(Stored data entries)

Start of Block

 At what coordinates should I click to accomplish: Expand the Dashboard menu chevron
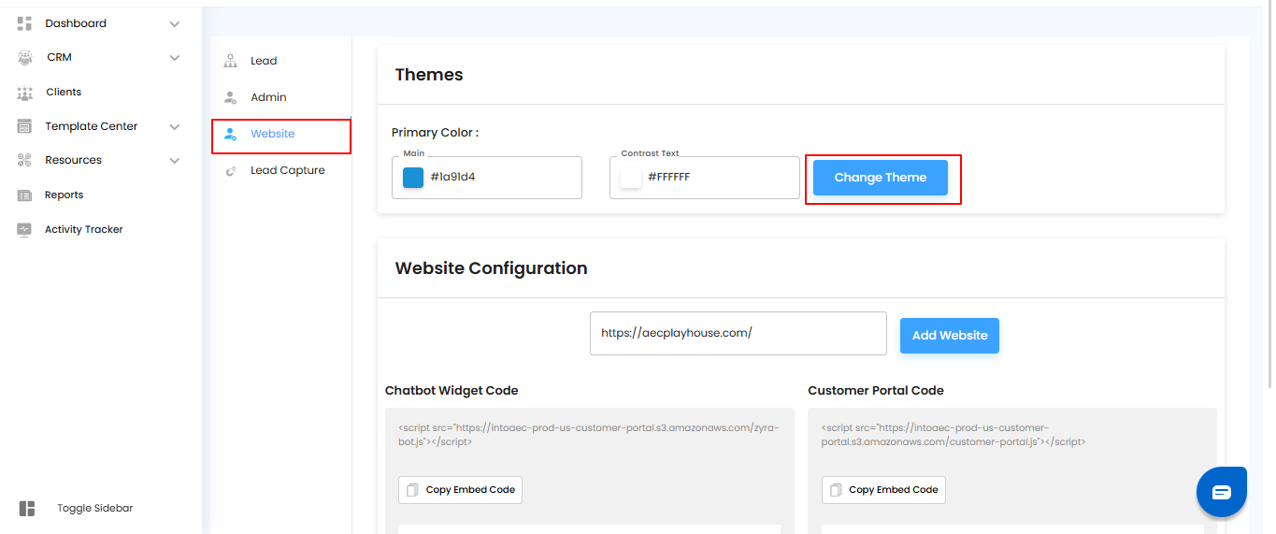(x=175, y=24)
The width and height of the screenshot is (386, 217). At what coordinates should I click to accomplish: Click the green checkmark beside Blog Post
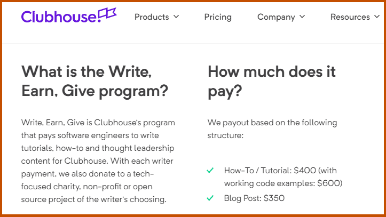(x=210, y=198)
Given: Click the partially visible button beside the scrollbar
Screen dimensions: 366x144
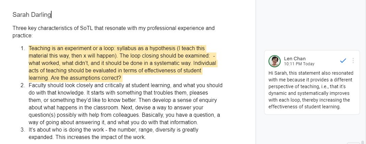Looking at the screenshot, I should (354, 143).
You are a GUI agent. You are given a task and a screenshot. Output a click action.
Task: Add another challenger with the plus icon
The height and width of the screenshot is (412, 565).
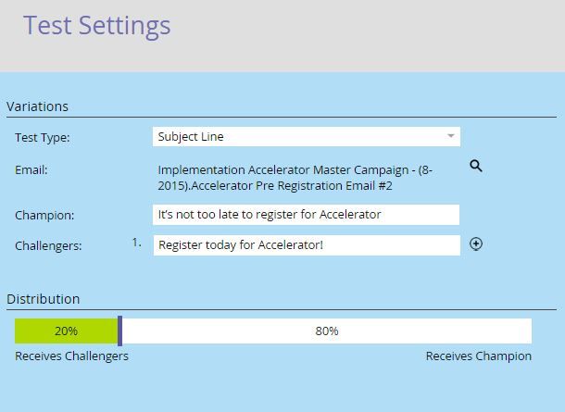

End of Block
Start of Block

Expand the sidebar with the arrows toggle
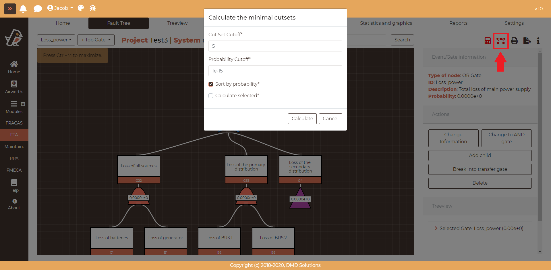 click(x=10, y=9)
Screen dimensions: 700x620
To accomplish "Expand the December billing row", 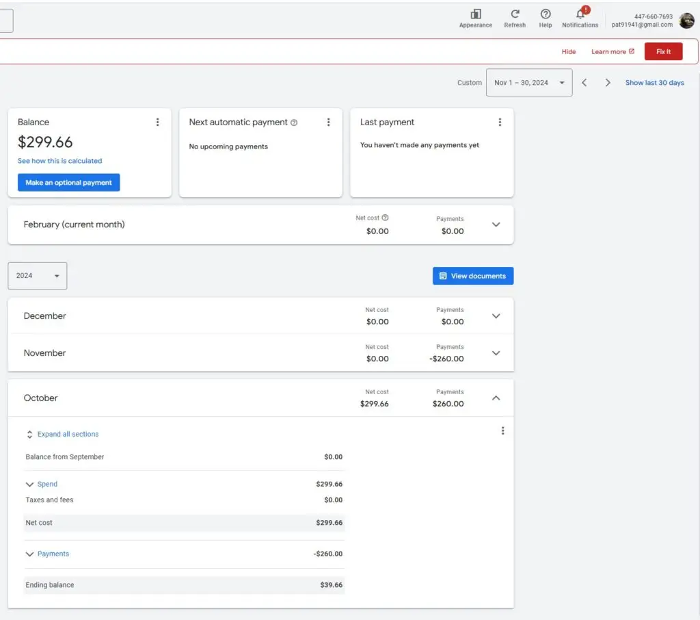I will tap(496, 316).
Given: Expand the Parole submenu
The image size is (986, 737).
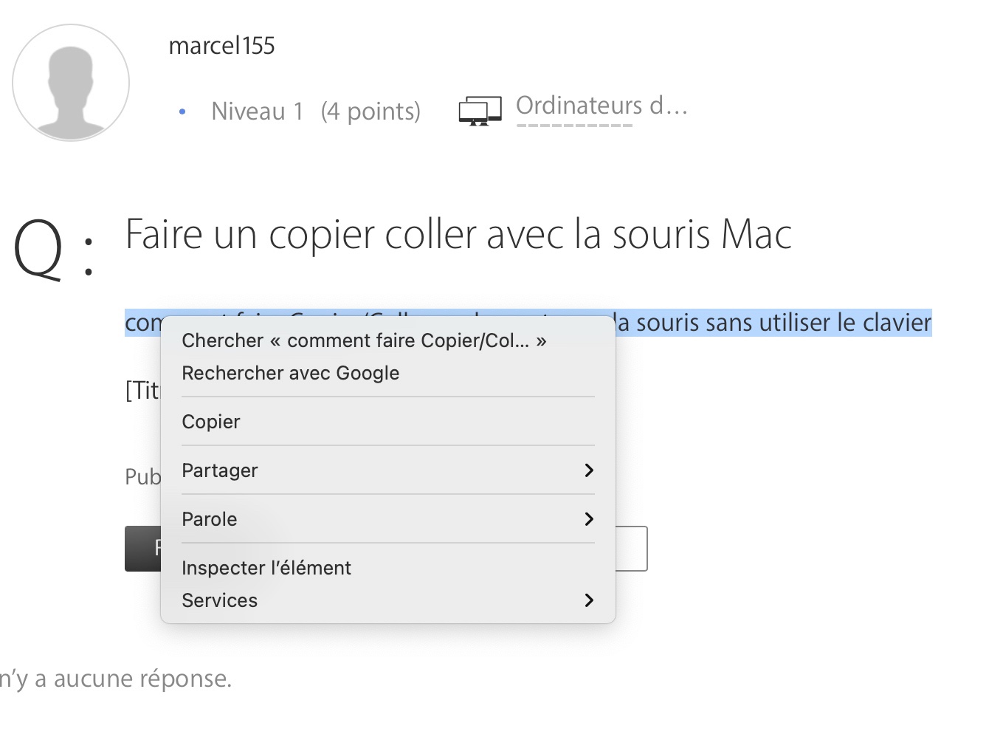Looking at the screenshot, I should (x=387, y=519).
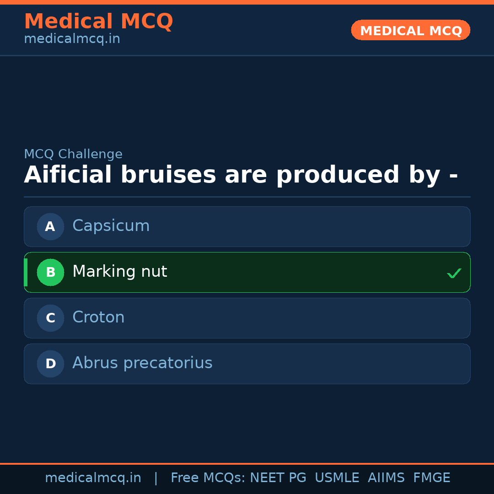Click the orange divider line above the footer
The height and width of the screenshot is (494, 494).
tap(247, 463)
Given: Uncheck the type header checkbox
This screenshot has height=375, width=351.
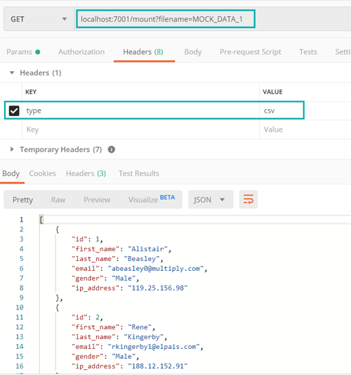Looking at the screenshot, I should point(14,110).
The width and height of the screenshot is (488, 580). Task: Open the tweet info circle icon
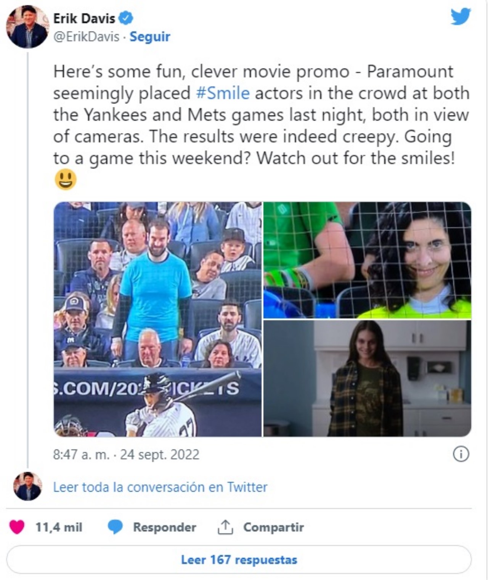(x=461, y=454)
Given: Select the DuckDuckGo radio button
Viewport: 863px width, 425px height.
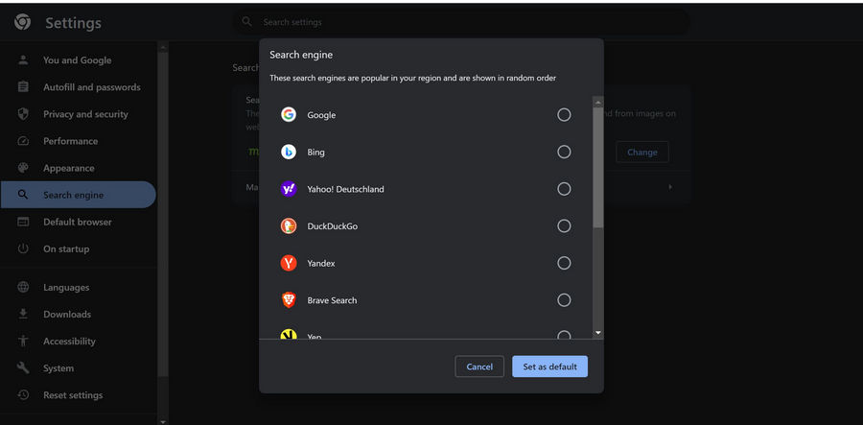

End of Block
Start of Block

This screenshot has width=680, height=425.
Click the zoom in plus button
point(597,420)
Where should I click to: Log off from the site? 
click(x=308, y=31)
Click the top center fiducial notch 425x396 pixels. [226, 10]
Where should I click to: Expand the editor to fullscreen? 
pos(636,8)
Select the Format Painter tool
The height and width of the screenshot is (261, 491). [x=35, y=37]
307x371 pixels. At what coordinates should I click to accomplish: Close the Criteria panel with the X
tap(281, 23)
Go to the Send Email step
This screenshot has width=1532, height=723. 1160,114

End of Block

■ Task details
With the pictures left out, write out exactly the lines above from the one containing "At what coordinates should I click to accomplish: Expand" through the one containing "The height and width of the screenshot is (412, 565).".

■ Task solution
 At what coordinates should I click to accomplish: Expand the Dashboard menu chevron
(x=175, y=24)
The width and height of the screenshot is (386, 217). At what coordinates should I click to accomplish: Click the green checkmark beside Blog Post
(x=210, y=198)
Given: Click the partially visible button beside the scrollbar
Screen dimensions: 366x144
Looking at the screenshot, I should (354, 143).
You are a GUI agent. You are given a task and a screenshot. Output a click action.
Task: Add another challenger with the plus icon
The height and width of the screenshot is (412, 565).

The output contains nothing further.